QUOTED TEXT:
Working As an English Teacher in Japan: Inside Japan’s English Conversation Schools

The Truth About Japan’s English Conversation Schools

By Erik Tielking

This wasn’t supposed to happen.  Nova Corporation, my employer for ten years in Japan, operated the nation’s largest chain of English conversation schools, or eikaiwa gakkō.  It had been listed on the JASDAQ stock market since 2004.  At its peak in 2005 it had 994 branches, yearly sales exceeding 70 billion yen (66 million $US) and something close to a 51% market share.  Its cartoon spokesperson, a pink bunny with a yellow beak, was known and loved all over the country.  

And yet in late 2007 the company was collapsing around us.  For several years the company had been expanding too fast, spending vast sums on advertising and building a number of schools that failed to reach profitability.  An investigation by the Ministry of Economy, Trade and Industry into certain business practices precipitated a wave of contract cancellations by students.  Beginning in July salary payments to some employees started coming late.  My own school lacked the funds even to buy copier paper or whiteboard markers.  And then teacher salaries weren’t paid, and many teachers stopped coming to work.  Students brought gifts of food to the teachers who remained at their posts.  Finally on October 25th the board of directors dismissed the president; they filed for bankruptcy the next day.

Because Nova was subleasing apartments to many of its approximately 4,200 foreign employees, when the company went out of business quite a few people had to find alternative living arrangements quickly.  I know at least one teacher who ended up moving in with one of his students.  

EKIMAE RYUGAKU is the catchphrase for NOVA, meaning "You can study English near the station!"
EKIMAE RYUGAKU is the catchphrase for NOVA, meaning "You can study English near the station!"

Within days of the bankruptcy filing a company called G.education stepped in with the intention of taking over and reviving at least some of Nova’s schools, promising “in principle” to rehire all of Nova’s employees who wished to continue working.  But they found it unexpectedly difficult to do so.  Many teachers were rehired only to be let go a few months later.  Other teachers were given offers to start work in January – offers which were then rescinded in a letter dated December 21st.  

But the biggest financial losers were the estimated 300,000 students.  Employees, including teachers, could apply to the government and receive about 80% of the approximately 6 billion yen (56 million $US) Nova owed them.  But no such relief is available to the students, some of whom had prepaid for up to three years worth of lessons.  Collectively they have lost about 56 billion yen (528 million $US).  G.education has offered them a deep discount on the price of lessons at the new Nova branches.  I personally know students who have taken the company up on the offer and others who are washing their hands of Nova.

THE TASKS:
1/ Name every company, stock market, and government body mentioned in the text on the collapse of Nova's English conversation schools.
2/ Extend the text on the collapse of Nova's English conversation schools, beginning after its final sentence.

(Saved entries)
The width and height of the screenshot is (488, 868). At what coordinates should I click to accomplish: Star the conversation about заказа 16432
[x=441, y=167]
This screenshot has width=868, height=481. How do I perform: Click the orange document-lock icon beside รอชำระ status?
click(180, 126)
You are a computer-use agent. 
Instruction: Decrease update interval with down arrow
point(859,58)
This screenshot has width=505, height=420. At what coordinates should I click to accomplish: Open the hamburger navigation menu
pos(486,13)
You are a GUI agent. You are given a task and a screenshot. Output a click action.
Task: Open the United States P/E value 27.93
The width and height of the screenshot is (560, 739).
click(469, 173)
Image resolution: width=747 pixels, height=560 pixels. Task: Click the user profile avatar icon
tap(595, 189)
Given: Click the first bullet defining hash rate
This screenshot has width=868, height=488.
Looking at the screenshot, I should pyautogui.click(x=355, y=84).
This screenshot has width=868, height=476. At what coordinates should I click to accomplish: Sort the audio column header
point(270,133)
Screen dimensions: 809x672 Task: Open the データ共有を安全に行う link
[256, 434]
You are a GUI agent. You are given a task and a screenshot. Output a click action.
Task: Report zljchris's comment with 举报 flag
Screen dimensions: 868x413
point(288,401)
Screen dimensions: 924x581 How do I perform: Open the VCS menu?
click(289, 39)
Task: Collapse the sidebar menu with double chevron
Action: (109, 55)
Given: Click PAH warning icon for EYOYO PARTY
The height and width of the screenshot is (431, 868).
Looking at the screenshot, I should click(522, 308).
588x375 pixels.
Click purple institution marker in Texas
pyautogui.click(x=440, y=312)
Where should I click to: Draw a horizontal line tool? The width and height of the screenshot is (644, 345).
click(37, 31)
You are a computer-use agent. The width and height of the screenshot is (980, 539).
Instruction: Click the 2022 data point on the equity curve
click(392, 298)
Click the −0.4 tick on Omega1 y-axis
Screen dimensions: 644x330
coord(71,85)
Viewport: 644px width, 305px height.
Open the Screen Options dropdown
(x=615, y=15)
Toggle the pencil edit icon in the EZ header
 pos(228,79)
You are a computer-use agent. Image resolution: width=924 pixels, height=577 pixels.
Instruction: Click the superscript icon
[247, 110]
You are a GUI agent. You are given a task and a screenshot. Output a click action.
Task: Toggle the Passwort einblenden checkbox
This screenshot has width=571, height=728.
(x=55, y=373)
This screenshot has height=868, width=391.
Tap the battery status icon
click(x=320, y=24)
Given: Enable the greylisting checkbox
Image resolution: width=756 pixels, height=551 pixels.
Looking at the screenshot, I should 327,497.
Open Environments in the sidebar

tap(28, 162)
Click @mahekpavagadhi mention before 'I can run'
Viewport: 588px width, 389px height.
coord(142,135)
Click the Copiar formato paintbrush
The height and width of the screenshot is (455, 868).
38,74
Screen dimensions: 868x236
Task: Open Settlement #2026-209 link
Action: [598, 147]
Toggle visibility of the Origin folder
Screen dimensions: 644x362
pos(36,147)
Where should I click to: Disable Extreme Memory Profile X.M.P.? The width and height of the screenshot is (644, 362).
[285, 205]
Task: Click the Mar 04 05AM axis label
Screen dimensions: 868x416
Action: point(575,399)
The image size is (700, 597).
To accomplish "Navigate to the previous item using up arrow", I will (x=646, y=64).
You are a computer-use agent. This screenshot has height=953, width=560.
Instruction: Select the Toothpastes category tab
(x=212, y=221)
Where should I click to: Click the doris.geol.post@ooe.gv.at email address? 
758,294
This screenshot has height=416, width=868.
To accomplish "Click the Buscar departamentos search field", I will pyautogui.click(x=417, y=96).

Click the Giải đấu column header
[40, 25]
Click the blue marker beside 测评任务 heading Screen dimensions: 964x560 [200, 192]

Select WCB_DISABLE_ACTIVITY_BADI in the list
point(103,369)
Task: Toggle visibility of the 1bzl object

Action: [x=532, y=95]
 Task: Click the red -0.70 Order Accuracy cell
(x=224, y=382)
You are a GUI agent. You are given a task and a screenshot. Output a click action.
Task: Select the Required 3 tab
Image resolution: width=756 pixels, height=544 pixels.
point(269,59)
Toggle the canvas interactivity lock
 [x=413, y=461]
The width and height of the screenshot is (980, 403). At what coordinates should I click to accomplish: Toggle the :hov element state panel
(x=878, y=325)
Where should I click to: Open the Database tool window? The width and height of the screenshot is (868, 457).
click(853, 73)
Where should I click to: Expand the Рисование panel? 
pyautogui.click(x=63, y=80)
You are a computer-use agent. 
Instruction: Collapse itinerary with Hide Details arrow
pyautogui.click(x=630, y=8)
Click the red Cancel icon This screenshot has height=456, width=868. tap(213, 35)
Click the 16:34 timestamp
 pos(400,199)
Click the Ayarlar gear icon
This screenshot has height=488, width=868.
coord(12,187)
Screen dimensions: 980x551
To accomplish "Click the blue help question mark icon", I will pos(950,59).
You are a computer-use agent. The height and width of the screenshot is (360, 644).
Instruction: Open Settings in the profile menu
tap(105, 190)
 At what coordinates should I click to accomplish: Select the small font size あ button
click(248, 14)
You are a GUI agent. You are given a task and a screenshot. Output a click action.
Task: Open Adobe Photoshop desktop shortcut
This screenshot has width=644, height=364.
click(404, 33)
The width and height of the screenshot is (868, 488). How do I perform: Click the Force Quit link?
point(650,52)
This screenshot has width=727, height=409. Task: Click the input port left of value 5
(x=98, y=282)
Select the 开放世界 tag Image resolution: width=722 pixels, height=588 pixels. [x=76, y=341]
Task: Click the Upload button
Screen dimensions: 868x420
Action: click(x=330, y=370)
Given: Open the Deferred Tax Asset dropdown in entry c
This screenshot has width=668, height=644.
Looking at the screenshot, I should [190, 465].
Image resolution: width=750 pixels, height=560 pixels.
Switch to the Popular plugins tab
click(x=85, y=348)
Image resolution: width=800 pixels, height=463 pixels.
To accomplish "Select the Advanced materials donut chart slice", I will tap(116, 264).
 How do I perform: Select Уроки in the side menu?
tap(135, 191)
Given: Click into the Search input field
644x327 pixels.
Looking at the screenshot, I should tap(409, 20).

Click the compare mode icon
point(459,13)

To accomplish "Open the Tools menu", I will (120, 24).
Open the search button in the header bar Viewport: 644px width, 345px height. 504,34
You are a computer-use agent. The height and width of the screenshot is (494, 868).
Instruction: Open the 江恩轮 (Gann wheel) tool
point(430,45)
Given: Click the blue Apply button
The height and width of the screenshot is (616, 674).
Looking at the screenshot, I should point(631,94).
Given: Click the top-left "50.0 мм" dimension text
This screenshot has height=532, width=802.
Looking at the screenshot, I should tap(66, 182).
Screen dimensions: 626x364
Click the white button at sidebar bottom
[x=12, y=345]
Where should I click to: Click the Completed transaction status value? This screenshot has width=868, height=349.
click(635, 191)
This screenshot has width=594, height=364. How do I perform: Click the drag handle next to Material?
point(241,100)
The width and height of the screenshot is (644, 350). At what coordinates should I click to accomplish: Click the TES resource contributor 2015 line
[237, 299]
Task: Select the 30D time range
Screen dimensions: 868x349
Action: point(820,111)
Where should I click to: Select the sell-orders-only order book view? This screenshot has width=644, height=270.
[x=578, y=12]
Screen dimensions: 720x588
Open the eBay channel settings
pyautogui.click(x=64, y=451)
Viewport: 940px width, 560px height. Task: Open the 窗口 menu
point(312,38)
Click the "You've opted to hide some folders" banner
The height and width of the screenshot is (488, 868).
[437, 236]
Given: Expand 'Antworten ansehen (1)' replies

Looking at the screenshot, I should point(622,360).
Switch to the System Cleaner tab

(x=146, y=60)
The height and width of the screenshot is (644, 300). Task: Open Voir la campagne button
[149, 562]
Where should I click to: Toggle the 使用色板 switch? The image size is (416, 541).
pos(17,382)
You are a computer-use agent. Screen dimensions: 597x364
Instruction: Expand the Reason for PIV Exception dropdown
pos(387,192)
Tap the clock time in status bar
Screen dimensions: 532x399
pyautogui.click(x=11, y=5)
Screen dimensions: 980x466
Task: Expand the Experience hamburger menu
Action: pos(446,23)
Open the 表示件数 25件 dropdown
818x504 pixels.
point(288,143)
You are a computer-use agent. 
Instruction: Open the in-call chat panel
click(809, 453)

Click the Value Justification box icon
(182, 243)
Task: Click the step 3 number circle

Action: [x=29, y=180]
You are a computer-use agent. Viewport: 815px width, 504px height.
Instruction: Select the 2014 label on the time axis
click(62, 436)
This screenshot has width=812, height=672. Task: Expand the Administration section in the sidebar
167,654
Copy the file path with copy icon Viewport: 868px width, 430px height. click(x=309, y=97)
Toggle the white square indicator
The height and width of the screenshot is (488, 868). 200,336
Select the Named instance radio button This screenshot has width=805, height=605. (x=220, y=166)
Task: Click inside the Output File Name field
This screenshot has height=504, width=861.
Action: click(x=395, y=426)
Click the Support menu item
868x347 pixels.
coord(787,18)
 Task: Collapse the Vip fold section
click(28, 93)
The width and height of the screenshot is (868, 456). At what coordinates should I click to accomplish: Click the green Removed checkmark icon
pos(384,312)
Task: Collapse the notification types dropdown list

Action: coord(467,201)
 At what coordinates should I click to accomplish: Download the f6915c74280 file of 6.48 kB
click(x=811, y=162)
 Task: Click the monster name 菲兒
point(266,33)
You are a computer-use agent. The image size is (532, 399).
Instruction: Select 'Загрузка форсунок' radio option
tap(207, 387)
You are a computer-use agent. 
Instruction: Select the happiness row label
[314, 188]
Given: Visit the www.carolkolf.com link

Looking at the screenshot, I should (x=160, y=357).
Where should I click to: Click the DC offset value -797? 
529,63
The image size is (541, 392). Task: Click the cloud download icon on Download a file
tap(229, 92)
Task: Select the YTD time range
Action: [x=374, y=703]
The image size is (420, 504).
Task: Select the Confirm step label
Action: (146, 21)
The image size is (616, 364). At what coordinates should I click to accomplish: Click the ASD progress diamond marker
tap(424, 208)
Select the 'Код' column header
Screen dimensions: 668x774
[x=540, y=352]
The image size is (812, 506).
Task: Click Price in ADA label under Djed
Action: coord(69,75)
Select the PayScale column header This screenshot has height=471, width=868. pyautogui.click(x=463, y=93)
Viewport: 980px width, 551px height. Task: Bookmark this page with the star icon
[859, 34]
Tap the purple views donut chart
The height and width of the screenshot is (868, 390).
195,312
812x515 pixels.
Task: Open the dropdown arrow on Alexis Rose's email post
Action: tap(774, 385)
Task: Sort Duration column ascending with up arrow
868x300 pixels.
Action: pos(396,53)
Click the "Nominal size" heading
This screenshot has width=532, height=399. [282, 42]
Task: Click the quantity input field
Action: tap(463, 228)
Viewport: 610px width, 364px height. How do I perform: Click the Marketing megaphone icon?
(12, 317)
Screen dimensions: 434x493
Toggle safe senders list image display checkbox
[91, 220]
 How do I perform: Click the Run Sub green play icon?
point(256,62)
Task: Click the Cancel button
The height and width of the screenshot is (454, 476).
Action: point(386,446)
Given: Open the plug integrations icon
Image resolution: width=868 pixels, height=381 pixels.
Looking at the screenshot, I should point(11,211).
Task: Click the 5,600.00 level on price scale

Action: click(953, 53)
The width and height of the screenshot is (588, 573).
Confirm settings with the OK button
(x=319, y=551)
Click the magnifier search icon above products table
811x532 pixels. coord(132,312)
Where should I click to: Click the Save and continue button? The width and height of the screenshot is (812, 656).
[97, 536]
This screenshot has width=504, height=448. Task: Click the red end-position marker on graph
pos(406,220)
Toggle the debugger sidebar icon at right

RESPONSES TO THE TASKS:
1/ Nova Corporation; the JASDAQ stock market; the Ministry of Economy, Trade and Industry; G.education.

2/
Back Ground

Although Japan is the second largest economy in the world, its land is blessed with few natural resources: the wealth of the nation is based upon international trade.  Since English is the world’s lingua franca today, it is important that the Japanese people be able to use it, but in point of fact Japan ranks among the lowest countries in Asia in terms of the English ability of its citizens.  In 2007 takers of the TOEFL (Test of English as a Foreign Language) in Japan scored lower than those in China, India, Indonesia, Malaysia, Myanmanr, Nepal, North Korea, South Korea, and Vietnam.

How is this possible?  Virtually all Japanese adults have studied English in middle school and high school for a total of six years; those who went to a four-year university might have another two years on top of that.

But class sizes are usually fairly large, and the curriculum usually focuses on reading and grammar.  As a result a large number of adults have a certain amount of English vocabulary left over from this process and at least a rudimentary ability to read, but very little ability to hold a conversation.  People who actually want to be able to speak English, then, have to do some more work, and a significant industry exists to meet their needs.  Users of a website by Oricon rank and comment on 50 different eikaiwa schools, but this is not meant to be an exhaustive list of all the English conversation schools in Japan.  In 2007, foreign language schools posted sales of over 300 billion yen (about 2.8 billion $US), mostly for English-language instruction.

While my own direct experience with eikaiwa gakkō is limited to one company, that firm was the market leader for years, and it seems to be fairly representative of English conversation schools in Japan.  

The Teachers

At Nova all instructors were native speakers of English.  Almost all were recruited from overseas, and few could speak Japanese.  Few had any prior training or experience in ESL teaching; the only real qualification for the job besides being a native speaker was being eligible for a work visa.  For most instructors this simply meant holding a bachelor’s degree, in any subject.    

Most instructors did not stay very long.  Once I did a shift at a small branch in Tokyo where I met a fellow who had been at Nova for 18 months.  It seems that in all that time he had never met another teacher, aside from those who gave him his initial training, who had been with the company as long as a year and a half.  (Until he met me, that is; at that time I was in my third year at Nova.  He seemed disappointed to learn that.)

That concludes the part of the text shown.